CHALLENGE
Quote word for word everything from the row containing "Given: Click the" down to the row containing "point(1178,79)", including both of those rows.

INFORMATION SUPPLIED
----

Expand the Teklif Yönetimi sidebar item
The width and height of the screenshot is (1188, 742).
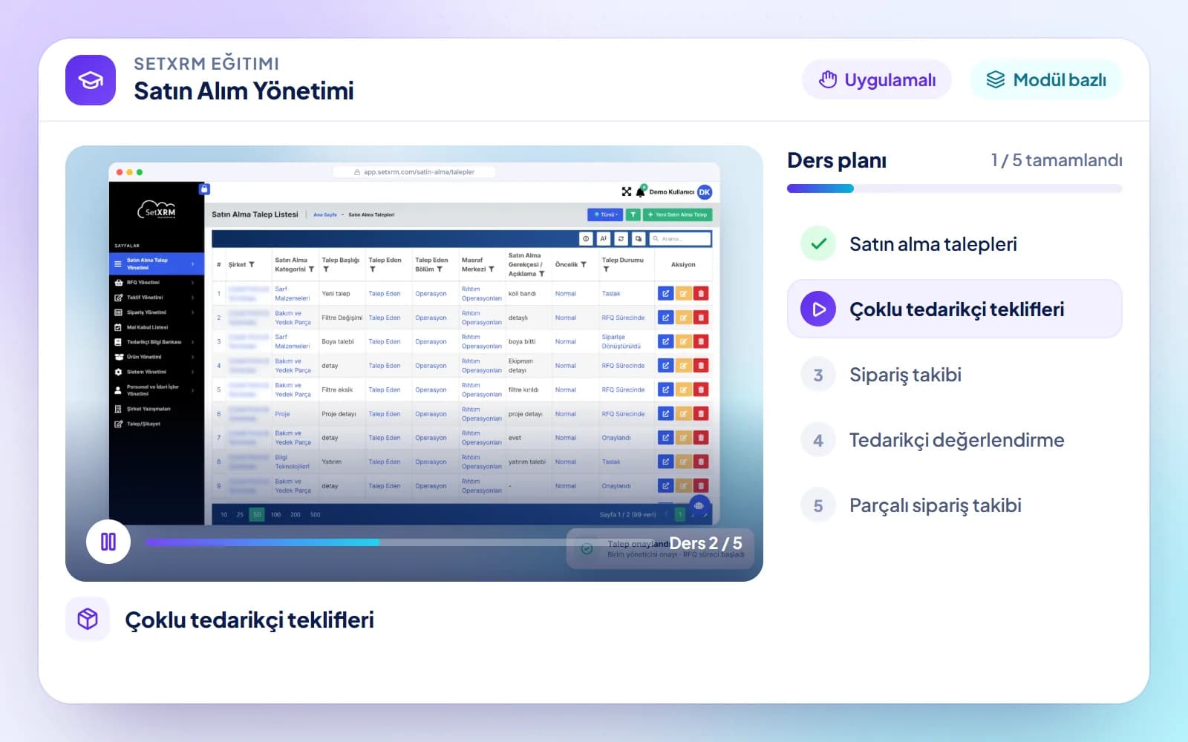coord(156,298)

----

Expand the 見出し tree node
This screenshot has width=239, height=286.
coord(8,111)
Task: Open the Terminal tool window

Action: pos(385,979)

----

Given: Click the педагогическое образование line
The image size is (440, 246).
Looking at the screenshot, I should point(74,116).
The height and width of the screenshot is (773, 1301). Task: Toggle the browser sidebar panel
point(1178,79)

----

ANSWER IN FULL
Given: Click the педагогическое образование line
The image size is (440, 246).
Looking at the screenshot, I should point(74,116).
The height and width of the screenshot is (773, 1301). Task: Toggle the browser sidebar panel
point(1178,79)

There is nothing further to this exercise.